When it comes to those last globs of ketchup inevitably stuck to every bottle of Heinz, most people either violently shake the container in hopes of eking out another drop or two, or perform the "secret" trick: smacking the "57" logo on the bottle’s neck. But not MIT PhD candidate Dave Smith. He and a team of mechanical engineers and nano-technologists at the Varanasi Research Group have been held up in an MIT lab for the last two months addressing this common dining problem.
The result? LiquiGlide, a "super slippery" coating made up of nontoxic materials that can be applied to all sorts of food packaging--though ketchup and mayonnaise bottles might just be the substance’s first targets. Condiments may sound like a narrow focus for a group of MIT engineers, but not when you consider the impact it could have on food waste and the packaging industry. "It’s funny: Everyone is always like, 'Why bottles? What’s the big deal?' But then you tell them the market for bottles--just the sauces alone is a $17 billion market," Smith says. "And if all those bottles had our coating, we estimate that we could save about one million tons of food from being thrown out every year."
Check out what happens when you pour ketchup out of a LiquiGlide-coated bottle:
For point of reference, here’s ketchup coming out of a regular bottle. Keep in mind, this is the exact same ketchup. It’s so time-consuming and wasteful.

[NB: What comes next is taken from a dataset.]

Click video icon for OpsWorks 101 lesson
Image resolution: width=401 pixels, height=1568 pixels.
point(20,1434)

As Smith describes it, LiquiGlide is a surface that’s unique because it’s "kind of a structured liquid--it’s rigid like a solid, but it’s lubricated like a liquid." It works with many types of packaging--glass, plastic--and can be applied in any number of ways, including spraying the coating onto the inside of bottles. Now, thick sauces that would normally move like sludge seem to just fall out of LiquiGlide-coated bottles, as if they were suspended in space. "It just floats right onto the sandwich," Smith says.

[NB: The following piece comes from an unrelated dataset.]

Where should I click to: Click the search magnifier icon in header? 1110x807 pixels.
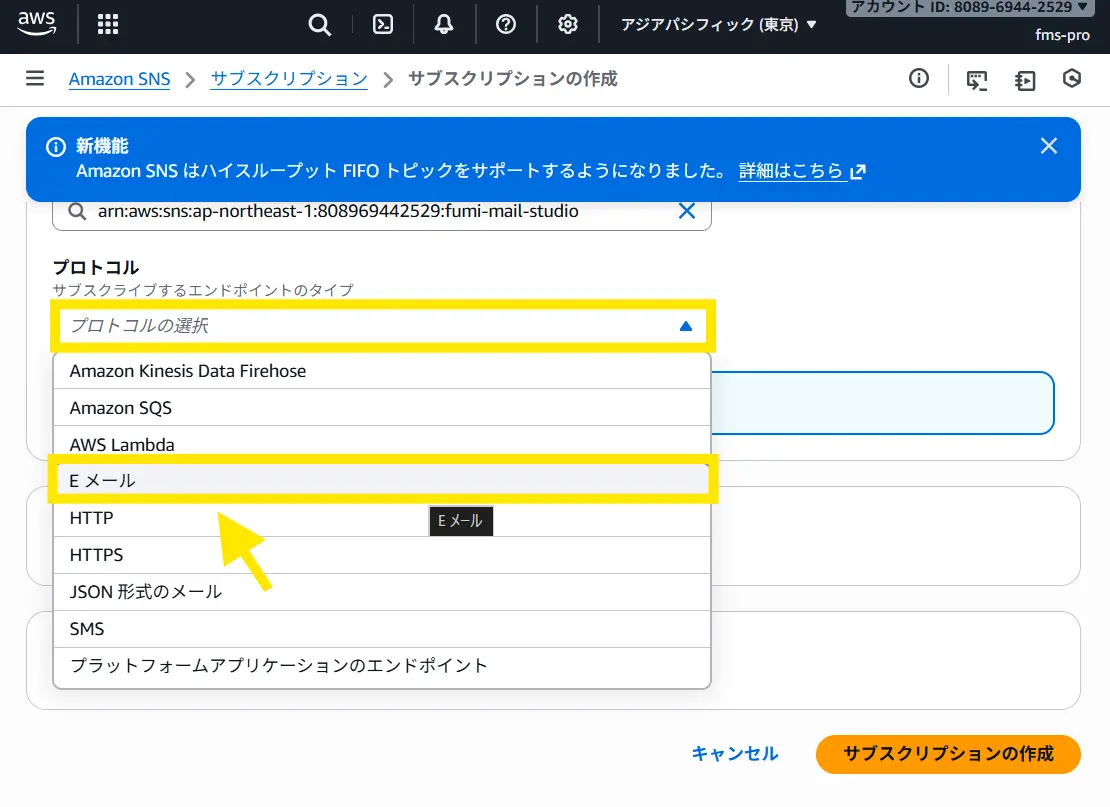point(319,25)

One of the most significant challenges his team faced was making sure the coating was food safe, meaning his team could only work with materials the FDA had approved. "We had a limited amount of materials to pick from," Smith says. "I can’t say what they are, but we’ve patented the hell out of it."
Here’s mayo coming out of the coated bottle:
As opposed to this:
Originally, Smith’s team, which has been working for years now on developing various types of surface coatings, was pursuing different aims. "We were really interested in--and still are--using this coating for anti-icing, or for preventing clogs that form in oil and gas lines, or for non-wetting applications like, say, on windshields," Smith says. "Somehow this sparked the idea of putting it in food bottles. It could be great just for its slippery properties. Plus, most of these other applications have a much longer time to market; we realized we could make this coating for bottles that is pretty much ready. I mean, it is ready." As you can see.
Ironically, if LiquiGlide is a success, it will just mean Smith has to pound even more bottles of ketchup the old-fashioned way. He still has to perform the annoying task in product demos, to show a comparison between the LiquiGlide-sprayed bottles that work and the traditional bottles that don’t. "It was never really a personal pain point for me, but I do hate struggling to get sauce out of the bottles," Smith says, laughing. "I didn’t know about the tapping of the '57' until I started looking into this. It was all news to me."
But he’s already close to experiencing the sweet taste of victory: Last week, LiquiGlide came in second place, out of 215 teams, in MIT’s $100k Entrepreneurship Competition. His team also took home the audience-choice award.
Smith is now in talks with a few bottle companies to market LiquiGlide, though nothing is official yet. It’s still early. The team hasn’t even come up with its own company name, nor been incorporated yet. And their lab is still a complete mess.
"We have all types of sauces, jellies, and jams everywhere in our lab," Smith says. "It’s like a closet full of condiments."